Yet the United States won, in part, because it was willing to be brutal, some military historians say. According to an official State Department account of the war, at least 4,200 American soldiers, 20,000 Filipino combatants and as many as 200,000 Filipino civilians died from violence and famine during the war.
Filipino fighters deliberately sought to drag the war on with hit-and-run tactics that would turn the American public against the war, historians say. It was the classic guerilla strategy: Win by avoiding big, pitched battles and melt into the civilian population.
But the U.S. military responded to the guerilla strategy with a simple strategy of their own, some historians say: Kill them all.
Civilian casualties were not accidental, but intentional, says Lt. Col. Michael E. Silverman, an Iraq war veteran and a counterinsurgency training consultant for the U.S. Army.
“Victory there was achieved by a brutal strategy of near genocide. … Many of the officers and sergeants who fought the war were veterans of the Indian Wars and brought with them the idea from Gen. Philip Sheridan: ‘The only good Indians I’ve seen were dead.’’’

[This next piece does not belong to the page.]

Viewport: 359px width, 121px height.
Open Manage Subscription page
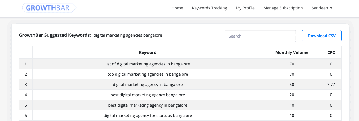coord(283,8)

The U.S. military forced Filipino villagers outside of their villages into population centers where they could be separated from guerillas. They killed villagers’ livestock and torched crops, says John Hinshaw, a history professor at Lebanon Valley College in Annville, Pennsylvania.
“They were the same tactics that worked against the Plains Indians in the 1870s and 1880s,” he says
“We killed hundreds of thousands of people in the process. A lot of it was due to disease and starvation. It was a very savage war.”